Committee Chair Bennie Thompson (D-MS) said: “We urge our colleagues to comply with the law, do their patriotic duty, and cooperate with our investigation as hundreds of other witnesses have done.”

This is an escalation of the committee’s investigation into the attempt to keep Trump in power, and today we learned more about what Trump’s presidency meant for national security.

The Department of Justice has opened a grand jury investigation into the handling of the classified documents that ended up at Mar-a-Lago. Prosecutors have issued a subpoena to the National Archives and Records Administration (NARA) to get the boxes of documents and have asked to interview people who worked in the White House in the last days of Trump’s presidency. A spokesperson for Trump said: “President Trump consistently handled all documents in accordance with applicable law and regulations.

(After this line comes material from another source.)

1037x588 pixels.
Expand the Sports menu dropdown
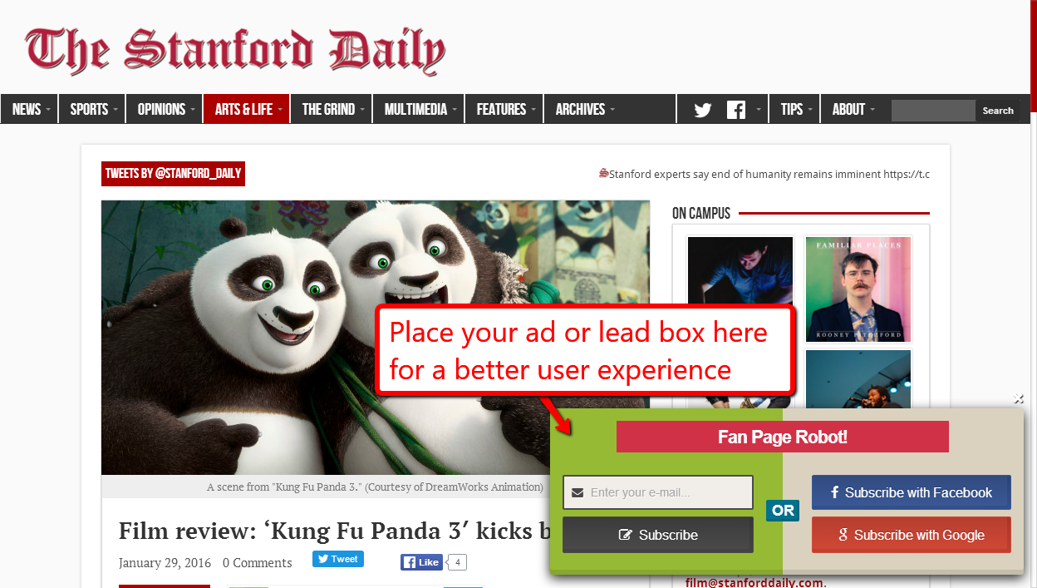[92, 109]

Belated attempts to second-guess that clear fact are politically motivated and misguided.”

We also learned more about the people Trump’s presidency empowered.

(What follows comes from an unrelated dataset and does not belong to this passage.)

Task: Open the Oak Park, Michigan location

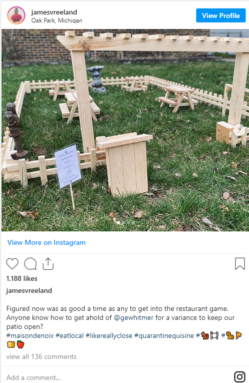Action: 57,21
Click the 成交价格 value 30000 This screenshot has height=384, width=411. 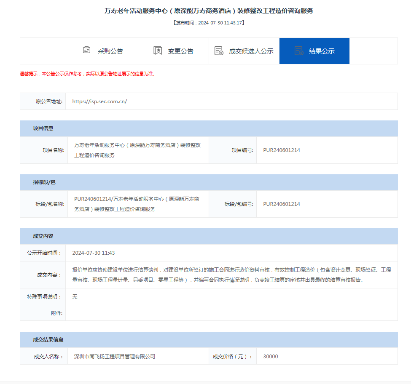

The House Select Committee on the Coronavirus Crisis, chaired by Representative James Clyburn (D-SC) and charged with examining waste, fraud, and any other issues relating to the government response to the coronavirus pandemic, issued a report today laying out how meatpacking giants got around local and state health officials trying to protect workers. 

Working with Under Secretary of Food Safety Mindy Brashears at the U.S. Department of Agriculture (USDA), who industry lobbyists boasted “hasn’t lost a battle for us,” top executives of JBS, Smithfield, and Tyson asked Agriculture Secretary Sonny Perdue to get Vice President Mike Pence to throw his weight behind keeping workers in the plant. Less than a week later, Pence said at a press conference that meatpacking workers “need…to show up and do your job.” Industry leaders wrote a proposed executive order for Trump to issue, declaring a meat shortage and invoking the Defense Production Act to ensure that the plants continued to operate. Less than a week later, Trump issued a similar executive order.

But there wasn’t actually a shortage. Even as John H. Tyson, chair of Tyson’s board, ran full-page ads in national newspapers warning that “[t]he food supply chain is breaking” and “[o]ur plants must remain operational so we can supply food to our families in America,” U.S. pork exports were at a three-year high.

At the same time, companies asked for federal liability protection against lawsuits if workers got Covid-19 on the job. And they did get sick. Taylor Telford of the Washington Post noted that research from the University of California at Davis showed that about 334,000 coronavirus cases have been tied to meatpacking plants across the country. They have caused more than $11 billion in economic damage. Not, apparently, to the meatpacking companies, however. According to a Reuters story from December 2021, meat packers’ profits jumped 300% during the pandemic.

This story points to a larger problem of the consolidation of food production, a problem we are seeing right now in the acute shortage of baby formula in the U.S., where supplies are 43% below normal. The problem stems primarily from a recall of formula produced by Abbott, the country’s largest producer of infant formula, in its Sturgis, Michigan, factory after Cronobacter bacteria, which can cause a potentially deadly infection in infants, was found in test samples.  

Abbott has had a good run lately: in October 2019 it announced a $3 billion share buyback program to make its stock more valuable. Two years later, last October, a whistleblower warned that the Michigan plant was in need of repair, and claimed that Abbott had falsified records and hidden information from the Food and Drug Administration (FDA). Four months later, in February 2022, the FDA warned consumers not to use products from that facility. It is now closed, and other companies are scrambling to make up the difference. Today the administration announced it would increase imports of baby formula until U.S. production comes back to normal levels. 

It sure feels like we are beginning the reckoning of forty years of decisions, decisions that have concentrated power in a small minority and that have finally led us to the place where a congressional committee wants to talk with five members of Congress to hear what they know about the attempt to overturn an election so a Democratic president could not take office.